Work required.
Copy out each of the following lines exactly, without changing anything.

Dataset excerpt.

● ● ● ● ●

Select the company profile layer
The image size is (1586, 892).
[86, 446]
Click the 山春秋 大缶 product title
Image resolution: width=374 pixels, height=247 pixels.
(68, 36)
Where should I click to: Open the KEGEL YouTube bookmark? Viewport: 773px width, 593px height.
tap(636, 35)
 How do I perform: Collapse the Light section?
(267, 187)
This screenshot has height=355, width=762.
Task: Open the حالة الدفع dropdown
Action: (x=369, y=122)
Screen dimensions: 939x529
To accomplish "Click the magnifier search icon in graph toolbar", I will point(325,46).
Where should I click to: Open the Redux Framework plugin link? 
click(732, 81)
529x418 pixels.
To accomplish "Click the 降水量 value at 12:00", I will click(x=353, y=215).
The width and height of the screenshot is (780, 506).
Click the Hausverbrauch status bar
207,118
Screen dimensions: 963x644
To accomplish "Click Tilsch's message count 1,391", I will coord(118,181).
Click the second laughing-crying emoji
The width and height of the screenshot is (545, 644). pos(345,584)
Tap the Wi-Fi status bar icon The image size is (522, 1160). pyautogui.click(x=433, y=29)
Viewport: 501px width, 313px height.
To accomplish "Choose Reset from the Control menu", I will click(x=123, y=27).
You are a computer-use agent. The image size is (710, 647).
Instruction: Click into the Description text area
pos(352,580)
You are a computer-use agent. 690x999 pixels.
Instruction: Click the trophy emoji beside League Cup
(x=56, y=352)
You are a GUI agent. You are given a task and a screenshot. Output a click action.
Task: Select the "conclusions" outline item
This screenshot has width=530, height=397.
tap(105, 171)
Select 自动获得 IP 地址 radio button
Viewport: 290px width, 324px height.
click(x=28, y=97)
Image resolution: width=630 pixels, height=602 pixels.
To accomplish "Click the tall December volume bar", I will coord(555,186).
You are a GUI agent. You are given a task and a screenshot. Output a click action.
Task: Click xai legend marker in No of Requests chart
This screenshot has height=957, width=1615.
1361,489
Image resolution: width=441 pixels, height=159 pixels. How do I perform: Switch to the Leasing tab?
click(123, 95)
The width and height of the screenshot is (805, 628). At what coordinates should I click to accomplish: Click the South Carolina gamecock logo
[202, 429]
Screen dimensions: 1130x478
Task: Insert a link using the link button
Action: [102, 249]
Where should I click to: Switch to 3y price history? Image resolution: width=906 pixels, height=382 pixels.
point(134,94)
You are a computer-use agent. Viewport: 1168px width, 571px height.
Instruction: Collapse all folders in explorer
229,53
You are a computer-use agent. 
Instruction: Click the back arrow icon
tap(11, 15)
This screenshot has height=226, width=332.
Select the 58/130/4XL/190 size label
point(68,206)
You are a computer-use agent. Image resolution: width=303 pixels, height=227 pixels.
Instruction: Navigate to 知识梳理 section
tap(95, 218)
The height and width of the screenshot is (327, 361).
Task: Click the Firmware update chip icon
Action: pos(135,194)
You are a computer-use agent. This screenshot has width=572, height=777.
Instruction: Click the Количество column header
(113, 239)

● ● ● ● ●

The result.
Select the company profile layer
The image size is (1586, 892).
[86, 446]
Click the 山春秋 大缶 product title
Image resolution: width=374 pixels, height=247 pixels.
(68, 36)
Where should I click to: Open the KEGEL YouTube bookmark? Viewport: 773px width, 593px height.
tap(636, 35)
 How do I perform: Collapse the Light section?
(267, 187)
This screenshot has height=355, width=762.
Task: Open the حالة الدفع dropdown
Action: (x=369, y=122)
Screen dimensions: 939x529
To accomplish "Click the magnifier search icon in graph toolbar", I will point(325,46).
Where should I click to: Open the Redux Framework plugin link? 
click(732, 81)
529x418 pixels.
To accomplish "Click the 降水量 value at 12:00", I will click(x=353, y=215).
The width and height of the screenshot is (780, 506).
Click the Hausverbrauch status bar
207,118
Screen dimensions: 963x644
To accomplish "Click Tilsch's message count 1,391", I will coord(118,181).
Click the second laughing-crying emoji
The width and height of the screenshot is (545, 644). pos(345,584)
Tap the Wi-Fi status bar icon The image size is (522, 1160). pyautogui.click(x=433, y=29)
Viewport: 501px width, 313px height.
To accomplish "Choose Reset from the Control menu", I will click(x=123, y=27).
You are a computer-use agent. The image size is (710, 647).
Instruction: Click into the Description text area
pos(352,580)
You are a computer-use agent. 690x999 pixels.
Instruction: Click the trophy emoji beside League Cup
(x=56, y=352)
You are a GUI agent. You are given a task and a screenshot. Output a click action.
Task: Select the "conclusions" outline item
This screenshot has width=530, height=397.
tap(105, 171)
Select 自动获得 IP 地址 radio button
Viewport: 290px width, 324px height.
click(x=28, y=97)
Image resolution: width=630 pixels, height=602 pixels.
To accomplish "Click the tall December volume bar", I will coord(555,186).
You are a GUI agent. You are given a task and a screenshot. Output a click action.
Task: Click xai legend marker in No of Requests chart
This screenshot has height=957, width=1615.
1361,489
Image resolution: width=441 pixels, height=159 pixels. How do I perform: Switch to the Leasing tab?
click(123, 95)
The width and height of the screenshot is (805, 628). At what coordinates should I click to accomplish: Click the South Carolina gamecock logo
[202, 429]
Screen dimensions: 1130x478
Task: Insert a link using the link button
Action: [102, 249]
Where should I click to: Switch to 3y price history? Image resolution: width=906 pixels, height=382 pixels.
point(134,94)
You are a computer-use agent. Viewport: 1168px width, 571px height.
Instruction: Collapse all folders in explorer
229,53
You are a computer-use agent. 
Instruction: Click the back arrow icon
tap(11, 15)
This screenshot has height=226, width=332.
Select the 58/130/4XL/190 size label
point(68,206)
You are a computer-use agent. Image resolution: width=303 pixels, height=227 pixels.
Instruction: Navigate to 知识梳理 section
tap(95, 218)
The height and width of the screenshot is (327, 361).
Task: Click the Firmware update chip icon
Action: pos(135,194)
You are a computer-use agent. This screenshot has width=572, height=777.
Instruction: Click the Количество column header
(113, 239)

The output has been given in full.